Коснувшись как-то усиленной деятельности военного министерства, царь сказал, что в этом следует видеть работу, имеющую целью преобразовать некоторые корпуса, не увеличивая их наличного состава. После того, как он признался шведскому посланнику, что создал тринадцать новых полков, он клялся Коленкуру, “что ряды его войск не увеличились ни на один штык”.[72] Он постоянно возвращался к своей излюбленной теме: “Если в конце концов придется от него защищаться, – говорил он, – мы, скрепя сердце, будем сражаться; но все русские, начиная с меня, готовы будут умереть с оружием в руках ради защиты своей независимости. Я не перестану повторять, что только от императора зависит, чтобы опять дела пошли по-старому, ибо здесь ничто не изменилось и все по-прежнему желают жить в добром согласии с соседями и в особенности в союзе с вами”.[73]
С этих пор Александр уже не довольствовался тем, что время от времени повторял свои уверения; он сделал их постоянным и главным предметом своих разговоров с посланником. Он возобновлял их при каждой встрече, при всяком удобном случае. В течение нескольких недель он повторил их счетом не менее 12 раз, и всякий раз это был поток изысканно-выразительных, образных и сильных фраз, всякий раз – трогательное выражение лица, медовые речи и неподражаемая прелесть в жестах и дикции.

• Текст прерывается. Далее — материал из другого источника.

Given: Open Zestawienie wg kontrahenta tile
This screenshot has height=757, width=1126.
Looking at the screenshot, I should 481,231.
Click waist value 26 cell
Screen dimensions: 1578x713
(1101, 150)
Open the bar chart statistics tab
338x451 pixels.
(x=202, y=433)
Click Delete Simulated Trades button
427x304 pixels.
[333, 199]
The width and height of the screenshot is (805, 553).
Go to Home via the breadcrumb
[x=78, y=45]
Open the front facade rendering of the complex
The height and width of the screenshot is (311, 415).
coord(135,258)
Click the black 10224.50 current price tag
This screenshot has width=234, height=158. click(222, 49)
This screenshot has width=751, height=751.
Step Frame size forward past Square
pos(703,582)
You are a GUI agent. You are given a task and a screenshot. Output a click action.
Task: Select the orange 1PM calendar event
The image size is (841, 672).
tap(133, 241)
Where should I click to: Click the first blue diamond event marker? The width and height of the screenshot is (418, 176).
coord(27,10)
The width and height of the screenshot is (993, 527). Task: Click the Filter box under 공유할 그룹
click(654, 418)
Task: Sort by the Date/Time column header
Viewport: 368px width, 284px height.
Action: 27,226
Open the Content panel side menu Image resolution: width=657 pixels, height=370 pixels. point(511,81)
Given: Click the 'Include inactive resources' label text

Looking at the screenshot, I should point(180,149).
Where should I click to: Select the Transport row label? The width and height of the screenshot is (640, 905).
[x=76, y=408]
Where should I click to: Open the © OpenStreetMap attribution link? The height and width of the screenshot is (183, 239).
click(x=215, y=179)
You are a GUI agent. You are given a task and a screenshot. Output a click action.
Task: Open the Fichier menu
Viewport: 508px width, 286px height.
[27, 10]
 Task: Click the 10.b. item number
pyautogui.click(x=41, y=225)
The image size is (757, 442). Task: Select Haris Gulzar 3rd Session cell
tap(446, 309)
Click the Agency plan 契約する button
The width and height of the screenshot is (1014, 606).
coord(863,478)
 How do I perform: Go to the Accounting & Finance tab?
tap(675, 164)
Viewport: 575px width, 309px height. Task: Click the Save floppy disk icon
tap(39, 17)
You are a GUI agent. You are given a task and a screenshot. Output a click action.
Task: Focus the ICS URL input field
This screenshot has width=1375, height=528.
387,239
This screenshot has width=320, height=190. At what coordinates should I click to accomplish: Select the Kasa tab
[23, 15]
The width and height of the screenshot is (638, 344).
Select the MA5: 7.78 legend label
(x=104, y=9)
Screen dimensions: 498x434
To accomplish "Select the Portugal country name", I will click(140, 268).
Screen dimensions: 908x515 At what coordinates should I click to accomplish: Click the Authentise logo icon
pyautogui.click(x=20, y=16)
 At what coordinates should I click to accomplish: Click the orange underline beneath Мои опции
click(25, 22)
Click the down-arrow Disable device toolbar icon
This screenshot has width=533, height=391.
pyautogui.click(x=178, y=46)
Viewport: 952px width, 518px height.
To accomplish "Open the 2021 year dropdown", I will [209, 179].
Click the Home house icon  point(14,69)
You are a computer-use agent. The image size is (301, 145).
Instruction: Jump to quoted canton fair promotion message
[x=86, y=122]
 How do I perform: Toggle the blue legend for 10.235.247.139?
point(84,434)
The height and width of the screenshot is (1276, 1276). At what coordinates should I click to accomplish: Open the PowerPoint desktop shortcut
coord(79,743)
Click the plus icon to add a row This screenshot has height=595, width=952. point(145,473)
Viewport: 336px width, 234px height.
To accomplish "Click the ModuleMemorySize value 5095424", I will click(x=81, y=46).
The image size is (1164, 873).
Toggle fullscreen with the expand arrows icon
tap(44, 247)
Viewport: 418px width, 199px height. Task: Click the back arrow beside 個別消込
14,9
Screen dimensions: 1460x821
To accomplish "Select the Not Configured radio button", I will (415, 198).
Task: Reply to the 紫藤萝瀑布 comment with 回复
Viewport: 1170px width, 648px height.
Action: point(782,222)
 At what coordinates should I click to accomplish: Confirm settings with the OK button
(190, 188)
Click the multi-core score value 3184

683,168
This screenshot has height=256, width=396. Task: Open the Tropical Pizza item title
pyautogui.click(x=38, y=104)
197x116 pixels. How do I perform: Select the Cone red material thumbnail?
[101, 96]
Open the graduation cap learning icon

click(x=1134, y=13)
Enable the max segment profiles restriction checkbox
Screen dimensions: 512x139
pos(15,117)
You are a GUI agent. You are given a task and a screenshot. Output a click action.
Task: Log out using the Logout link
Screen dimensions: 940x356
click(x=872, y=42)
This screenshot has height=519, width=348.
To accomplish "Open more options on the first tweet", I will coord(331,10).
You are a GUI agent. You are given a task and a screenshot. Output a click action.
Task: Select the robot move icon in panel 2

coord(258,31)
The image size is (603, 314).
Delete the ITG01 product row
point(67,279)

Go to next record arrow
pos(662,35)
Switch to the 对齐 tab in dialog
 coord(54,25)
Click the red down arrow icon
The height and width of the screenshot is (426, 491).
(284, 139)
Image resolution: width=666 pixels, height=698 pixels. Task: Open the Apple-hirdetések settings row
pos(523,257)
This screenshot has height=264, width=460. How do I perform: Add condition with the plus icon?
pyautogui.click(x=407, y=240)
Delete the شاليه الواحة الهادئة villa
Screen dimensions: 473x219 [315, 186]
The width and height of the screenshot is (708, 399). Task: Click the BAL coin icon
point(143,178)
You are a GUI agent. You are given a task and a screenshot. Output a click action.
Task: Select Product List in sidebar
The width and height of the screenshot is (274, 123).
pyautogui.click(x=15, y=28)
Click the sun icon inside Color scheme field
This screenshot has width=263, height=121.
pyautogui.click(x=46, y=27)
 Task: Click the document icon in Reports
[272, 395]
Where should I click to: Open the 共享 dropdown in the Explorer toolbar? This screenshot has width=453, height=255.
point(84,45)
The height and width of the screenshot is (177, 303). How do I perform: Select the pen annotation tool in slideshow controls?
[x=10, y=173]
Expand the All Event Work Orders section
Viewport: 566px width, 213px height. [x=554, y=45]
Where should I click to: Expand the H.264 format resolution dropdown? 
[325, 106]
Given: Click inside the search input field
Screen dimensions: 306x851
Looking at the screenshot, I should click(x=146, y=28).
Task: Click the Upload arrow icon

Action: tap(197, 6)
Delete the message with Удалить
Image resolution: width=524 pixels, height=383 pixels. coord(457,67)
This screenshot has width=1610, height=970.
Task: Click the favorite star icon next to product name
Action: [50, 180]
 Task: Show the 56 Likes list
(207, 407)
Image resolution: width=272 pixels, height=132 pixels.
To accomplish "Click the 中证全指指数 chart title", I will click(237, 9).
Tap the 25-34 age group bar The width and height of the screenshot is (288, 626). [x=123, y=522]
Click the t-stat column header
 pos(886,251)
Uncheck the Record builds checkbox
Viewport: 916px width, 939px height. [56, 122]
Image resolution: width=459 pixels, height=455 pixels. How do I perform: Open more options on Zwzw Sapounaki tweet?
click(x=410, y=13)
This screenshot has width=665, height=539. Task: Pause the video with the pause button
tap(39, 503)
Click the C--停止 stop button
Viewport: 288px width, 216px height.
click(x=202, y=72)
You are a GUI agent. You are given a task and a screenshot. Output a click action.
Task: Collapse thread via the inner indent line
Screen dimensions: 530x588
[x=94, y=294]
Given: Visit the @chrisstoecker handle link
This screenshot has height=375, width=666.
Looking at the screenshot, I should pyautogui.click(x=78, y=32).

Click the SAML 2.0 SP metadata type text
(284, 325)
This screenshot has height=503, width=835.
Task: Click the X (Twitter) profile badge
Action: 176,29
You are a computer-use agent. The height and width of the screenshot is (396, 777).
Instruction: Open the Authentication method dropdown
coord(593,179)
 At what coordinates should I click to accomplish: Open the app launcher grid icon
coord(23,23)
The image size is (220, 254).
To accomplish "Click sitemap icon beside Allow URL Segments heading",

Коленкур не в силах был противостоять чарующим звукам голоса, обладатель которого умел сочинять на один и тот же мотив бесконечные вариации. Он верил словам, которые с невыразимо прелестной улыбкой расточал перед ним Александр. Он не замечал, что верхняя часть лица царя, помимо его воли, не отвечала выражению его губ; что голубые, лишенные блеска глаза никогда не улыбались, не смотрели доверчиво; что упорный, почти страшный по своей неподвижности взор никогда не останавливался на собеседнике, а как бы уходил в созерцание таинственного призрака.[74] Итак, мы видим, что Александр с каким-то безотчетным, болезненно тревожным чувством отдался во власть великого плана, к которому привели его страх в другие чувства, имевшие более чем законные основания. Он увлекся проектом, который отвечал и его глубокому недоверию, и благороднейшим свойствам его характера и примирял его честолюбивые стремления с величием его души. И в то самое время, когда он более всего был занят этим проектом, он говорил, что у него нет задней мысли; что его политика вся, как на ладони; что никто более него не питает такого отвращения к окольным путям, к извилистым тропам. “Я ничего не скрываю, генерал, да мне и нечего скрывать”[75], повторял он до пресыщения. Но именно эта-то настойчивость и должна была обратить на себя внимание посланника, заставить его быть настороже: не следовало доверять тому, кто при всяком удобном случае хвастался своим прямодушием и искренностью.